Det. Sgt. Stilwell has been bounced off the county homicide squad and rusticized to Catalina, where the exclusive Black Marlin Club won’t admit even four-term Avalon Mayor Doug Allen to full membership and the most serious infraction seems to be the killing and cutting up of a buffalo, presumably by Henry Gaston, who operates Island Mystery Tours when he’s not threatening endangered species. All that changes with the discovery of a body sunk in the surrounding waters. The corpse, most recognizable by its streak of purple hair, is that of Leigh-Anne Moss, a Black Marlin server recently fired for fraternizing with members and guests she sees as potential sugar daddies.
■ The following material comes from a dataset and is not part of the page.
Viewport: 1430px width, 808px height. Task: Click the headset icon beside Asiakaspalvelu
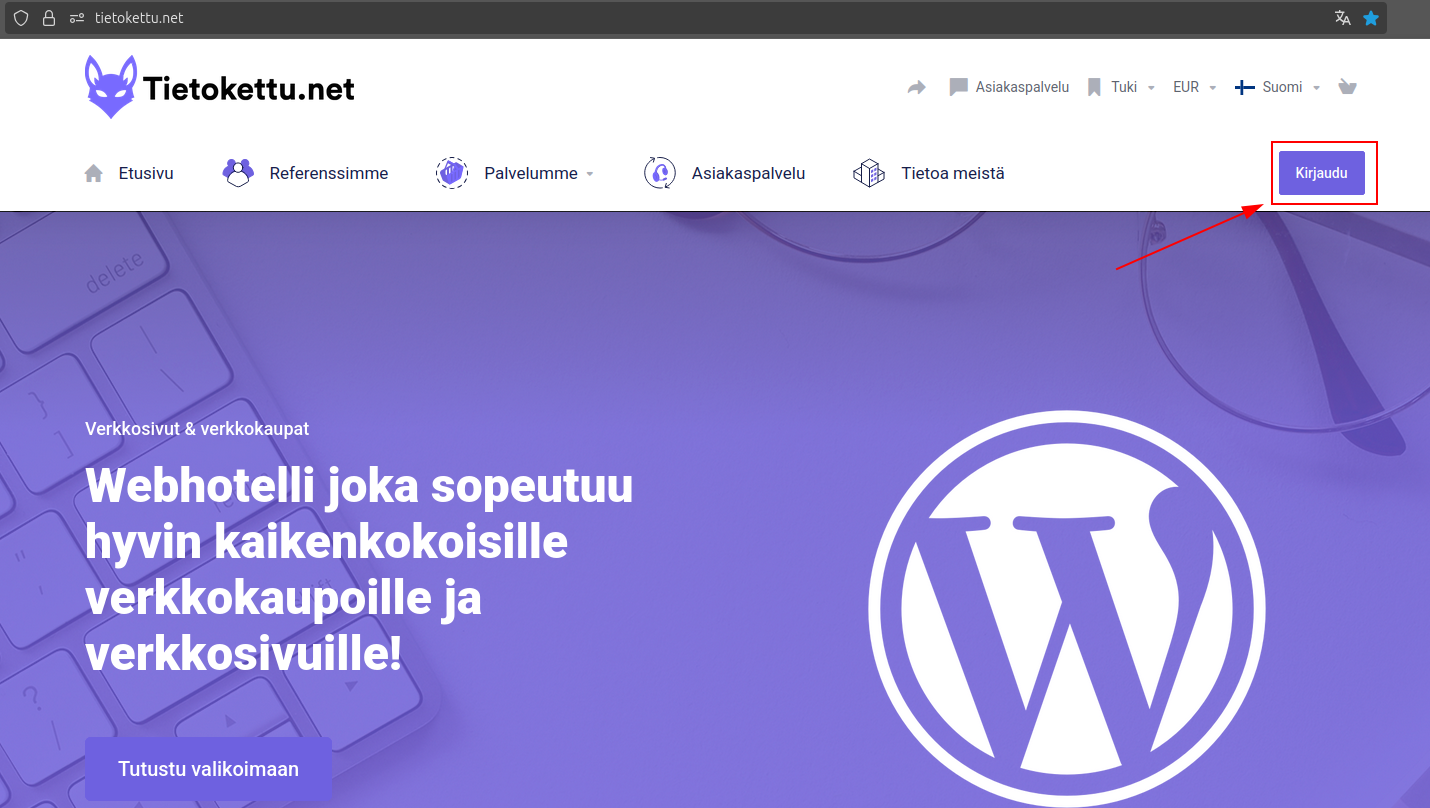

Stilwell is sufficiently invested in her murder to compete vigorously over jurisdiction with Rex Ahearn, the LA County homicide detective who kept his job when Stilwell lost his. Their rivalry, fueled by mutual contempt, is only the first hint that Stilwell will end up fighting his counterparts in law enforcement and local government at least as hard as he fights crooks like hit man Merris Spivak and Oscar “Baby Head” Terranova, Henry’s boss, who comes under sharper scrutiny when Henry disappears and ends up dead himself. Connelly handles his hero’s obligatory romance with assistant harbormaster Tash Dano and his increasingly wary alliance with assistant D.A. Monika Juarez with equal professionalism, and if the wrap-up leaves some loose ends dangling, well, that’s what franchises are for.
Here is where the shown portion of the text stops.